The National Assembly’s Finance Committee approved the bill on Thursday, while SD, LMŠ, Levica and SAB MPs obstructed the vote. The latter allegedly did so because the chairman, Robert Polnar, a representative of the DeSUS parliamentary group, did not want to rule out business-inappropriate proposals for amendments. The Legislative and Legal Service of the National Assembly had numerous comments on the draft laws and amendments. It was also decided on the coalition’s amendment on the temporary increase of the highest salary grade for doctors and dentists from the 57th to the 63rd salary grade.
Prior to the adoption of the bill, Prime Minister Janez Janša pointed out that MPs and members of the government receive hundreds of messages by e-mail from false addresses, mostly opposing the adoption of the PKP10. “For several days now, hundreds of messages from fake addresses, known to KUL, have been coming to the e-mail addresses of members of the National Assembly and members of the government, mostly from just a few computers. They oppose PKP10, which brings allowances to pensioners and other vulnerable groups,” he wrote on Twitter, posting a few such examples.
The MPs were also faced with a proposal for an amendment to the Value Added Tax Act
At the last extraordinary session, it is also planned to decide on the proposed amendment to the Value Added Tax (VAT) Act. This is a new proposal prepared by the government after its proposal did not win a majority in the first reading of the National Assembly in July. With the amendment, they want to transpose the provisions of several European directives into the Slovenian legal order, among others in the field of VAT calculation in cross-border trade or e-commerce. In addition, it is proposed, inter alia, to abolish the threshold for compulsory entry of farmers into the VAT system from July 1st, 2022, eliminating the need to check the volume of cadastral income and taxable subsidies every year and consequently identify farmers for VAT ex officio.
It is also envisaged that the law would eliminate the VAT exemption on imports of insignificant value (VAT exemption for imports of up to 22 euros was abolished on July 1st this year with regulations) and that companies could claim a VAT deduction when purchasing electricity motor vehicles if these vehicles were intended to carry out the activities of the obligor. The proposal envisages that merchants and other issuers of invoices would deliver them in paper form only at the request of customers.

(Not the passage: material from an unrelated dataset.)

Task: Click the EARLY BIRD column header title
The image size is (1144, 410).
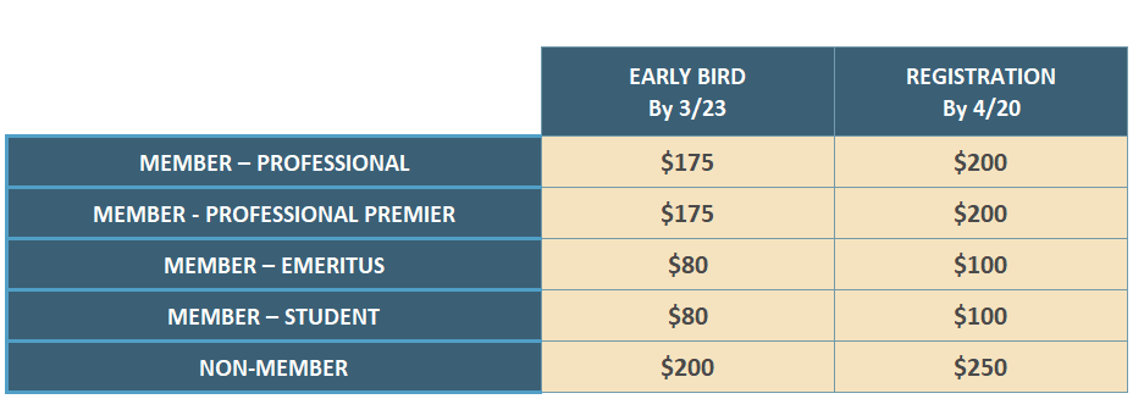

The National Assembly also decided on the members of the programming and supervisory board of RTV Slovenia
At yesterday’s extraordinary session, the MPs also decided on the appointment of members of the programme and supervisory board of the Radio Television of Slovenia (RTVS) as part of their mandate and election matters. The National Assembly should have decided on this at its regular session in December, but the President of the National Assembly Igor Zorčič did not vote on the decisions on the nomination of candidates proposed by political parties due to their incompatibility with the RTVS Act.
Five members should be appointed to the programme council on the proposal of political parties and eight members on the proposal of viewers and listeners, similarly five members should be appointed on the supervisory board on the proposal of political parties. The complication arose because the Mandate-Election Commission selected only SDS, NSi, SMC, DeSUS and SNS candidates as members of the Programme and Supervisory Board, while the RTVS Act stipulates that the National Assembly must consider the representation of parties in the National Assembly as much as possible when appointing to the Programme Council and must take this into account when appointing to the Supervisory Board. The coalition pointed out that the government of Marjan Šarec had started such a controversial practice, the opposition at the time warned of illegal conduct, but they did not take it into account and elected their representatives.